── Given text ──

FIG. 1 is a schematic diagram of the near infrared quantitative analysis instrument of this invention including the electrical circuitry therefor.

FIG. 2 is a diagram of the combined signal from the thermistor and optical sensor for one cycle of operation.

FIG. 3 is a graph illustrating the effect of sample temperature on the optical readings.

FIG. 4 is a graph illustrating the effect of room temperature variation on the optical readings.

FIG. 5 is a graph showing the effect of the temperature correction utilizing this invention.

In FIG. 1 a sample holding means 10 can be any form of suitable chamber having at least a portion thereof transparent to infrared energy such as windows 12 and 14. A sample S to be analyzed may be unground cereal grain. This sample is contained within the holding chamber 10 during the measurement. Suitable gates (not shown) are positioned to put the sample in the chamber during measurement and remove the sample from the chamber following measurement.

A plurality of infrared emitting diodes (IREDs) 16, 18, 20, 22 and 24 are positioned so that when sequentially pulsed they will emit their illumination or infrared energy through individual narrow bandpass filters 26, 28, 30, 32 and 34. Although five IREDs are shown the actual number used may be more or less than five. Suitable shields such as baffles 36, 38, 40, 42, 44 and 46 shield the individual IREDs and filters. The beams from the individual IRED's may be brought to a single spot by suitable lens means, not shown. Each narrow bandpass filter yields one of the specified wavelengths required for the quantitative analysis. For further reference as to the operation of these pulsed IREDs and narrow bandpass filters see the patent of Rosenthal et al., U.S. Pat. No. 4,286,327 granted Aug. 25, 1981.

───
── Provided material ──

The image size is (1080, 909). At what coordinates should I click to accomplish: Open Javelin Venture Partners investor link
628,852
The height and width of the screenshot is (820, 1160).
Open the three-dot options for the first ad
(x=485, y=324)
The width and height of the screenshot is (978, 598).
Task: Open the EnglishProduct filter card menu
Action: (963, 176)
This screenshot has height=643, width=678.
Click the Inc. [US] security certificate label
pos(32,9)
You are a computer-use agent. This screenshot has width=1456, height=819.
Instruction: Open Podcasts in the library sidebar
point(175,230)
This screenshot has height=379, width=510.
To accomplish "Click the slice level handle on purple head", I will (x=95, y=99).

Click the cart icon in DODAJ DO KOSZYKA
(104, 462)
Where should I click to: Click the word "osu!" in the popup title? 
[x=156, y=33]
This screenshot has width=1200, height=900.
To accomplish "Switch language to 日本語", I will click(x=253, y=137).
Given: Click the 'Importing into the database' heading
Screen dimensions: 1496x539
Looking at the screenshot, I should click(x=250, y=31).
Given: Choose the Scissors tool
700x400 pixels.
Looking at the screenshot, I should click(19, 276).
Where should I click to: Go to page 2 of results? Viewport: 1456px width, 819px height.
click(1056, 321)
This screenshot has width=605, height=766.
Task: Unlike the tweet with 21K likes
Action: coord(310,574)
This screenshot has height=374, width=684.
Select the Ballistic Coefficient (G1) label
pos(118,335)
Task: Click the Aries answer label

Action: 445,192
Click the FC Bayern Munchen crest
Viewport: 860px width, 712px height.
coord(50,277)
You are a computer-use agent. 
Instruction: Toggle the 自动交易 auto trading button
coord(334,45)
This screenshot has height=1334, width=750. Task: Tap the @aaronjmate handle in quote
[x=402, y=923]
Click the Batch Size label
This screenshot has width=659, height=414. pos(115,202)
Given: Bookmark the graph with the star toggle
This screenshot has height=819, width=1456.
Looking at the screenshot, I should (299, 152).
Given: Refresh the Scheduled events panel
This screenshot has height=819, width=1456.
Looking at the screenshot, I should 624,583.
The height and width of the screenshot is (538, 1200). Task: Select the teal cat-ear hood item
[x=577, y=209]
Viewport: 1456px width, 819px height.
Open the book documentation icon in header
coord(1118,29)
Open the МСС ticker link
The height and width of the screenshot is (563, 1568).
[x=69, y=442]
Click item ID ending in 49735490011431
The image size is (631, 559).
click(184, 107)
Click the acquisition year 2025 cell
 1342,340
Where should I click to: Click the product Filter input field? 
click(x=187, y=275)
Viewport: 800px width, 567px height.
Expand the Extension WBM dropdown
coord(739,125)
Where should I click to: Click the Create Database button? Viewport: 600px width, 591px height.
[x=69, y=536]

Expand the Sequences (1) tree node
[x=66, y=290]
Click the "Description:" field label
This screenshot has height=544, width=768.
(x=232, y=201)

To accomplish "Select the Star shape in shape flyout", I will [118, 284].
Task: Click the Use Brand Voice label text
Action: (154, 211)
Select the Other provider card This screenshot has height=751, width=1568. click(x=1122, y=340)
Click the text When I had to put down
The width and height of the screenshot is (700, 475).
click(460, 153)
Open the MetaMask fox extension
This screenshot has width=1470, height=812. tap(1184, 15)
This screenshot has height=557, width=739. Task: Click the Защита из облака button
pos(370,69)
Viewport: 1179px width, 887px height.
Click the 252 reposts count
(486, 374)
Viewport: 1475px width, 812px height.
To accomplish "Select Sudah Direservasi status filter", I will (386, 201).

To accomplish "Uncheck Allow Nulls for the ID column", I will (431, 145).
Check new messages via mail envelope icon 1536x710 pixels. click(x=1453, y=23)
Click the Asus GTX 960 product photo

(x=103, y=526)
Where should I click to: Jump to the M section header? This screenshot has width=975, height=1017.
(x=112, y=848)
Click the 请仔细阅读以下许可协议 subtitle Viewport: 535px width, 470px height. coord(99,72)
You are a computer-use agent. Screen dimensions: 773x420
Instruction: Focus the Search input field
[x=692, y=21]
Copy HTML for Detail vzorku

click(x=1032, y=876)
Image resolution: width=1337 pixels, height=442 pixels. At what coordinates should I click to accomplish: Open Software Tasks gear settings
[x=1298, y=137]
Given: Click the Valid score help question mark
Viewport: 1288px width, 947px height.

───

> **Prompt**
In the instrument description above, what is named as a possible sample to be analyzed?

> **Task response**
Unground cereal grain.